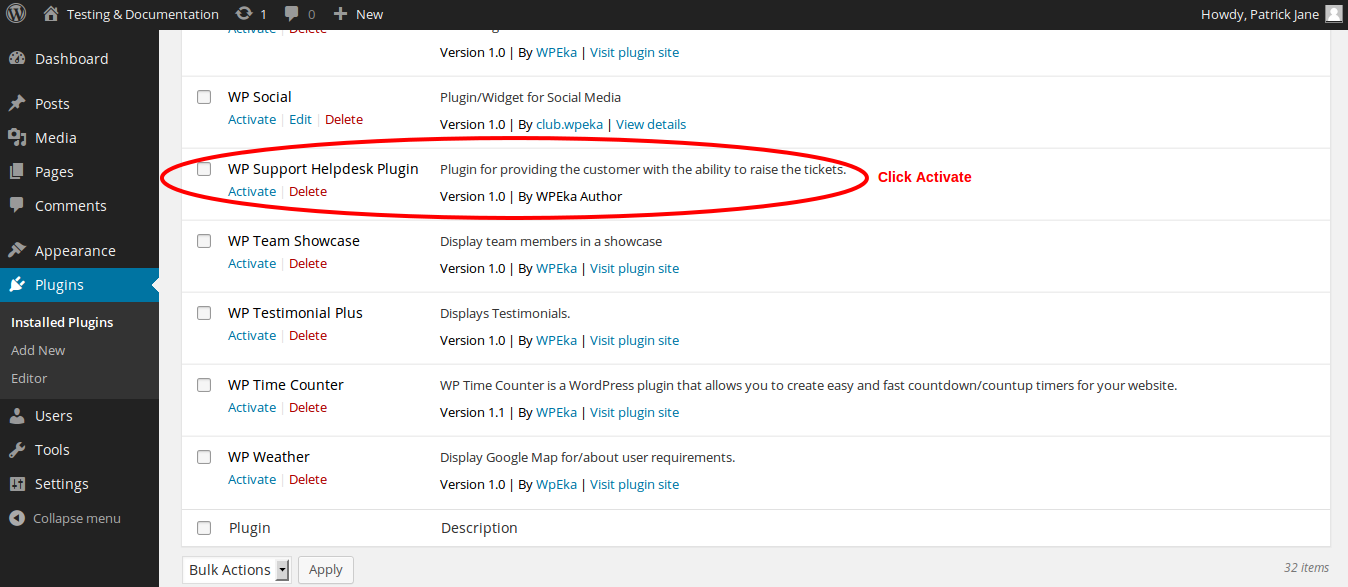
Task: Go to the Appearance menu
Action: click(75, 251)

...

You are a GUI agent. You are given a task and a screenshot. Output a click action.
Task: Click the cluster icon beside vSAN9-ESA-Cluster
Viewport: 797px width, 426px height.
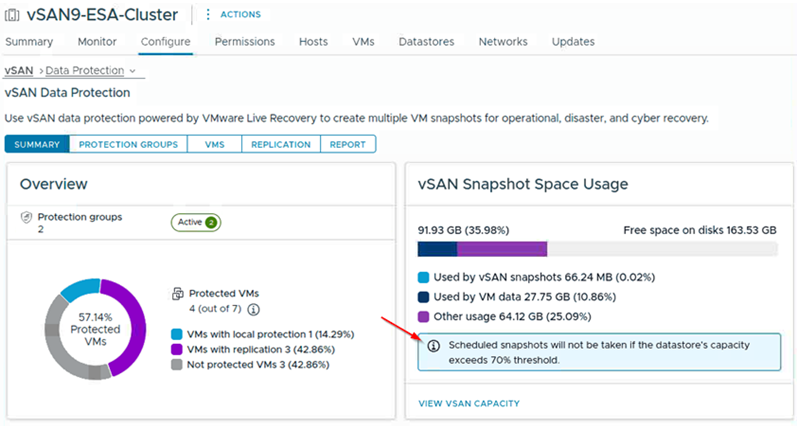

==

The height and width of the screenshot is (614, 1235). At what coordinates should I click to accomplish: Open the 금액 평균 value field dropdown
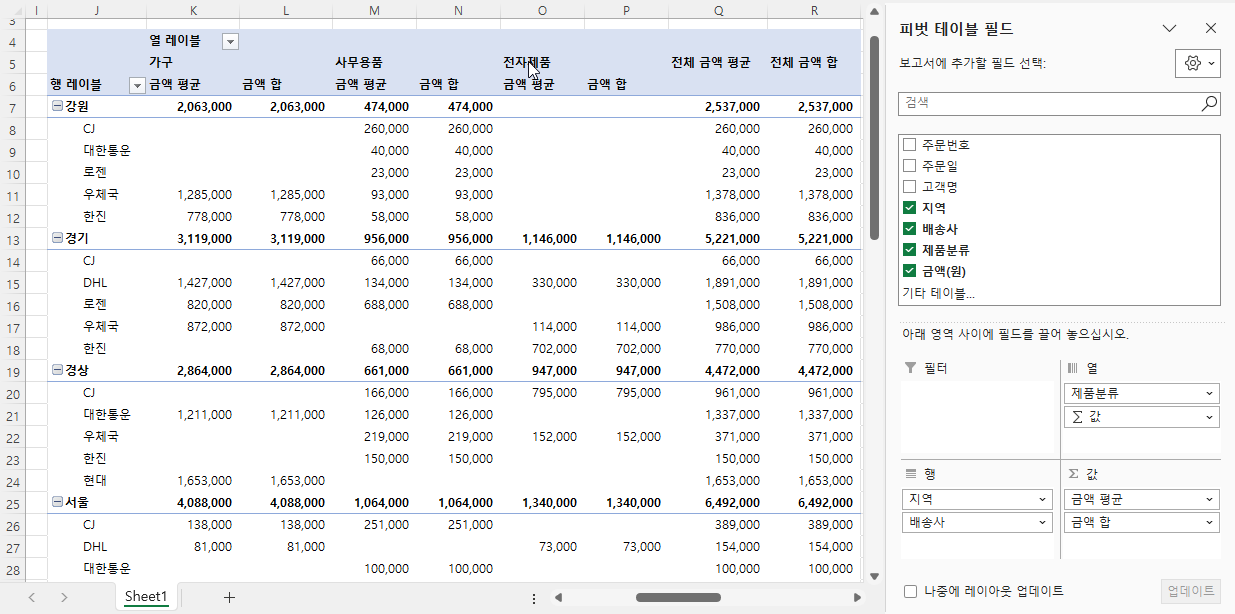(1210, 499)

Exercise description:
Each line in the entries above, starting at the line with "Task: Click the" and ending at the line with "Viewport: 797px width, 426px height.", is to be printed exactly, and only those lines.

Solution:
Task: Click the cluster icon beside vSAN9-ESA-Cluster
Viewport: 797px width, 426px height.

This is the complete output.